- VOS TÂCHES
1. Selon le texte sur Amoris Laetitia, qu'est-ce qu'une exhortation apostolique au point 1 ?
2. Dans le texte sur Amoris Laetitia, résumez sous forme de liste le paragraphe qui commence par « Et l'on ne doit pas penser » en conservant ses idées principales.
3. Relevez tous les documents que le texte sur Amoris Laetitia désigne par leur titre latin.

- TEXTE DE LA PAGE
Très Saint-Père, le ministère pétrinien n’a pas été confié à Votre Sainteté afin de lui permettre d’imposer des doctrines personnelles aux fidèles
1. Une exhortation apostolique est un enseignement magistériel donné par le Pontife Romain à l'Eglise universelle.(voir titre et signature d'
Amoris Laetitia)
2. Une exhortation apostolique est un Acte du Siège de Pierre, donc du ministère de Pierre dont le Christ a promis qu'il ne défaudrait pas.(cf. à nouveau Pastor Aeternus, cette fois-ci en insistant sur le fait que la Parole du Christ est citée totalement, tout en affirmant que le Siège Apostolique reste pur de toute erreur, et qu'il est donc exclu explicitement par Vatican I que Pierre puisse défaillir après être revenu de son reniement, aux termes de la Promesse du Christ (et nier cela, c'est rejeter la Parole de Dieu, et donc Dieu Lui-même) :
Leur doctrine apostolique a été reçue par tous les Pères vénérés, révérée et suivie par les saints docteurs orthodoxes. Ils savaient parfaitement que ce siège de Pierre demeurait pur de toute erreur, aux termes de la promesse divine de notre Seigneur et Sauveur au chef de ses disciples : " J'ai prié pour toi, pour que ta foi ne défaille pas ; et quand tu seras revenu, affermis tes frères " [Lc 22, 32].
)
Cela ne signifie toutefois bien sûr pas, à l'instar de la Parole du Christ "le Père est plus grand que Moi", que tout texte magistériel soit immédiatement compréhensible et dépourvu de toute ambiguïté.
Mais le magistère est toujours profondément vrai et sûr, en dépit de l'intégration possible d'éléments contingents, ou d'une perspective parfois étriquée - mais au vrai, cela reste assez naturel : quand on cite "Dieu est Amour" on ne dit pas "Mon Dieu, mon Dieu pourquoi m'as-Tu abandonné", et si on explique le premier, on dit vrai, sans expliquer et forcément tenir compte explicitement du second)
>>> Amoris Laetitia n'est donc pas une "doctrine personnelle" au sens d'un opinion du pape, mais un enseignement magistériel par lequel le Christ Lui-même, qui ne fait qu'une Tête avec Pierre, s'adresse à nous et veut nous conduire à Lui - selon la Parole du Christ "qui vous écoute M'écoute", valable au plus haut point pour le Siège Apostolique.3. Si maintenant par "doctrine personnelle", on veut dire "nouveauté", force est de reconnaître qu'on n'a pas retenu les bons passages d'
Humani Generis (j'ai connu un Recteur de l'Institut qui n'avait jamais remarqué ce passage, si ma vie vous intéresse) :
Et l'on ne doit pas penser que ce qui est proposé dans les lettres Encycliques n'exige pas de soi l'assentiment, sous le prétexte que les Papes n'y exerceraient pas le pouvoir suprême de leur magistère. C'est bien, en effet, du magistère ordinaire que relève cet enseignement et pour ce magistère vaut aussi la parole : "Qui vous écoute, m'écoute... ", et le plus souvent ce qui est proposé et imposé dans les Encycliques appartient depuis longtemps d'ailleurs à la doctrine catholique.

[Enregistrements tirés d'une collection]
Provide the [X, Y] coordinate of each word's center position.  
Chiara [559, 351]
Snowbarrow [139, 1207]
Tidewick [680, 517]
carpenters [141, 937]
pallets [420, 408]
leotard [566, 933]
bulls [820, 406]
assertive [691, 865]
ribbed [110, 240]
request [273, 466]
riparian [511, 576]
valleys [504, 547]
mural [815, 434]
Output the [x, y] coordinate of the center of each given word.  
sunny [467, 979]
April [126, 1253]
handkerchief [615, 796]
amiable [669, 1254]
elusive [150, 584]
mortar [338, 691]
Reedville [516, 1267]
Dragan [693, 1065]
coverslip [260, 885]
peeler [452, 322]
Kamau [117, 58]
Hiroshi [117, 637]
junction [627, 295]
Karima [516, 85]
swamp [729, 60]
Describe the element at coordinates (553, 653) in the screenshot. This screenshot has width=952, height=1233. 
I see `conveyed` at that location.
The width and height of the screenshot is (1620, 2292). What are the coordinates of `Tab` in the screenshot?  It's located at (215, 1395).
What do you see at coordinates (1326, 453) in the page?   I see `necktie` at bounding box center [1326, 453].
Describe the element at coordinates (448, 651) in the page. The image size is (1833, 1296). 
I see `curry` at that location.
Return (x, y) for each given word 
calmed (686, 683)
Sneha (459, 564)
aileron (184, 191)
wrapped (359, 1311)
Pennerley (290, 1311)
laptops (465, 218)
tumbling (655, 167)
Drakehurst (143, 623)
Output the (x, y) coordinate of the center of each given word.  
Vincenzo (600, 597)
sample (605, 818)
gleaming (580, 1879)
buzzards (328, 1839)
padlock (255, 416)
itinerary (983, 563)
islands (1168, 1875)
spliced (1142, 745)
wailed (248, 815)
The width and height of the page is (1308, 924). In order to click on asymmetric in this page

- RÉPONSES COMPLÈTES
1. C'est un enseignement magistériel donné par le Pontife Romain à l'Eglise universelle.

2.
- Ce qui est proposé dans les lettres encycliques exige l'assentiment, même si les papes n'y exerceraient pas le pouvoir suprême de leur magistère.
- Cet enseignement relève du magistère ordinaire, auquel s'applique aussi la parole « Qui vous écoute, m'écoute ».
- Le plus souvent, ce qui est proposé et imposé dans les encycliques appartient depuis longtemps à la doctrine catholique.

3.
- Amoris Laetitia
- Pastor Aeternus
- Humani Generis